O último Kurt Cobain


Na última loja de discos que resta – abandonada, portas fechadas – procuro, por entre as montras forradas a papel de jornal antigo, pelo último Kurt Cobain. Restos de música feita história. São os meus olhos que passeiam agora por posters carregados de decibéis, enquanto o meu corpo se fixa naquela vitrine onde moram os fantasmas da minha vida passada.
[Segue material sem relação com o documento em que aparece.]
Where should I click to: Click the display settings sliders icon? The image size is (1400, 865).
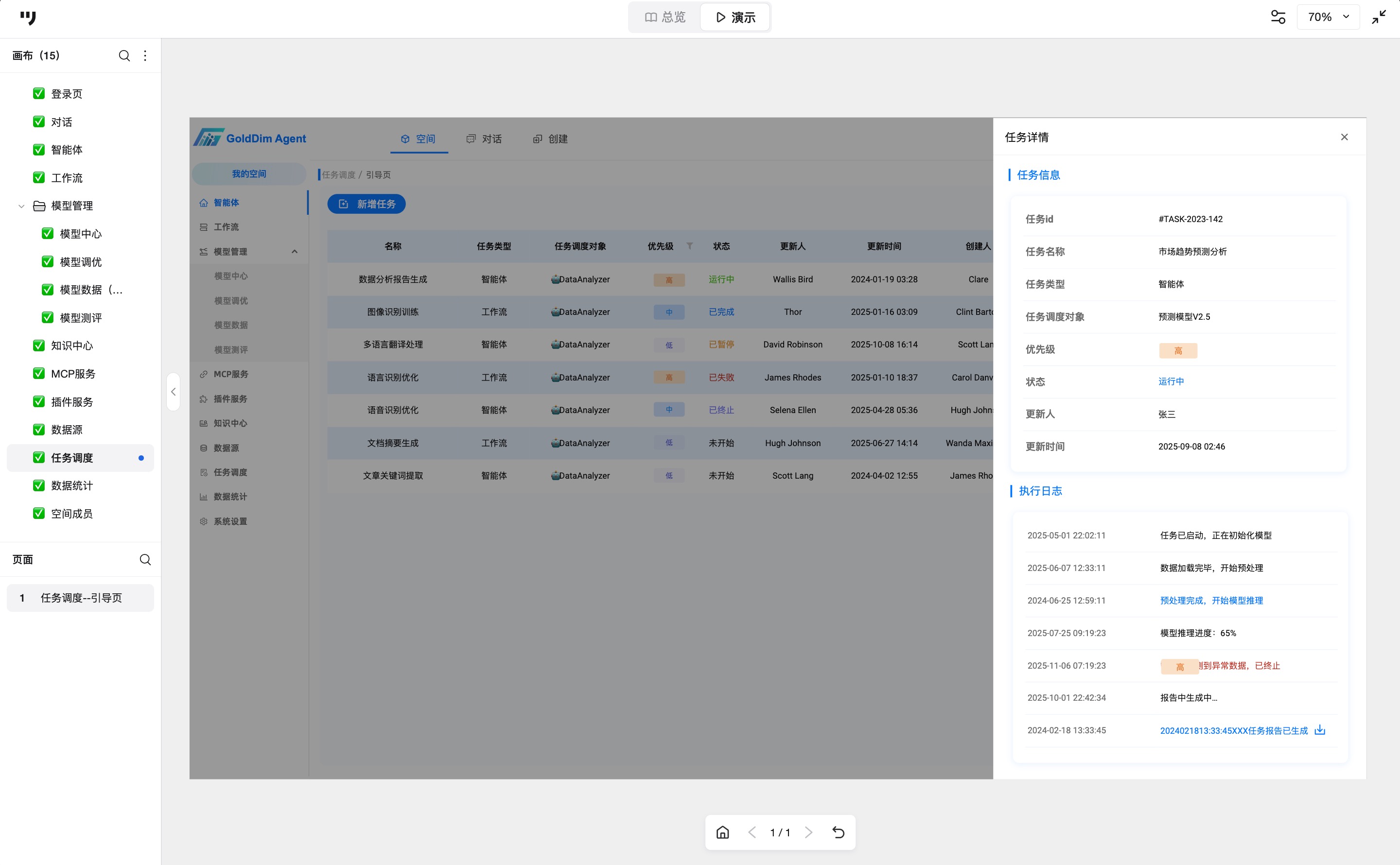click(1278, 17)
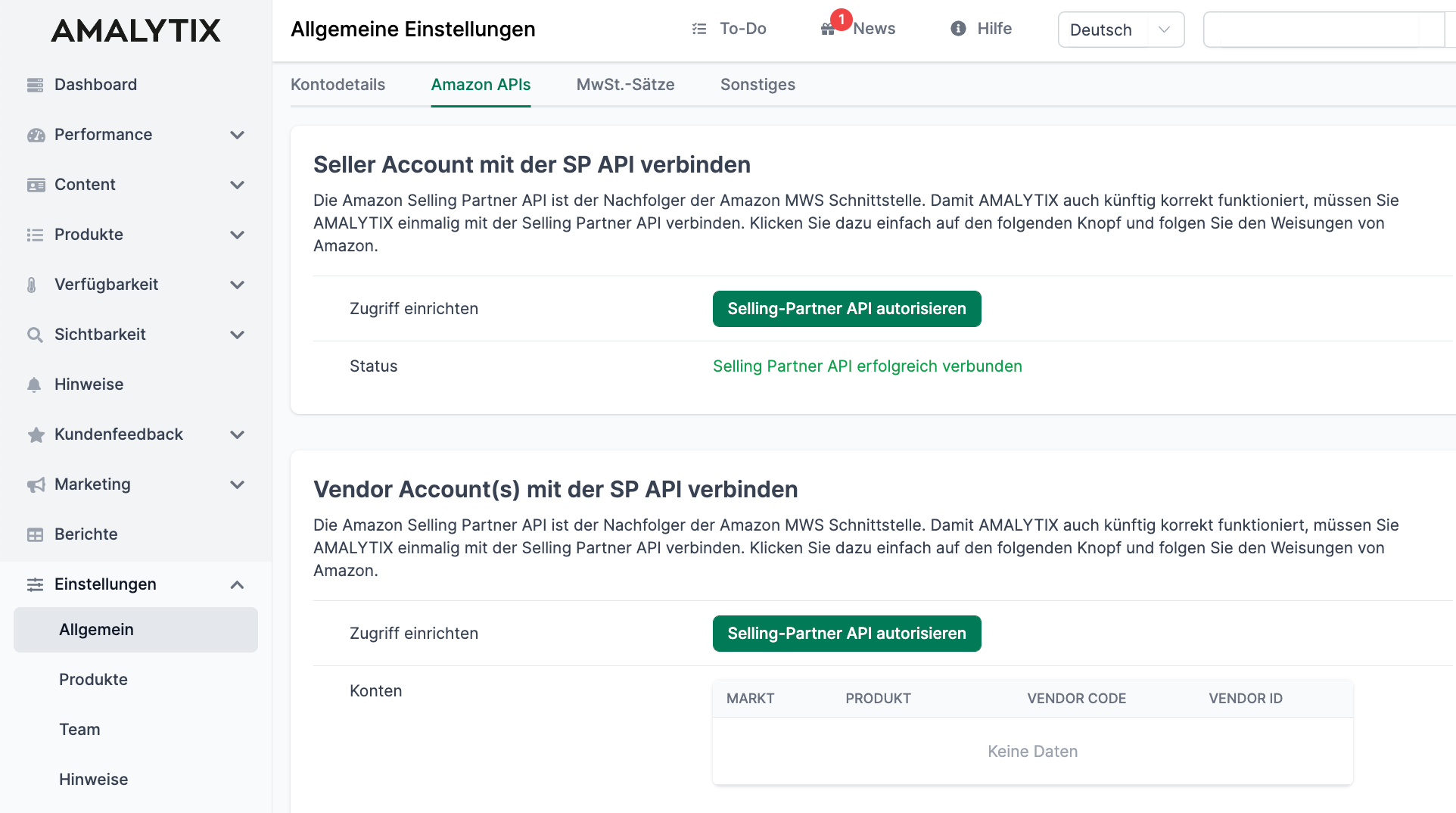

Nem uma réstia de revivalismo nesta minha atitude de passeio de domingo à tarde “à antiga”. Procurar o passado foi chão que já deu uva desde que nos instalámos nos nossos i-pods e bandas-largas 4G. O que procuro ao ir de encontro ao vidro sujo é uma fuga para a continuação da criação, num gesto de recusa à paralisação da história. “Just because you're paranoid, don’t mean they're not after you…”, diz-me ele ao ouvido em tom de aviso ou provocação. E eu parto em frente no caminho da reescrita das suas palavras. Como se o tivesse escolhido para o perpeturar na escrita do tempo, numa dança em que o escolhi como par. Nesta já não se percebe quem está atrás de quem. O movimento da história continua sem interrupções nos néons desligados da última montra de discos. Agora que me encontro do lado de dentro, ligo de novo os microfones aos amplificadores de garagem. São vários os instrumentos de amplificação que se dispõem lado a lado e onde gritamos: “Gotta find a way , find a way, when I'm there, Gotta find a way, a better way, I'd better wait”. E o eco do nosso grito sente-se agora no reverberar dos vidros da última montra e no silêncio dos nossos espetadores.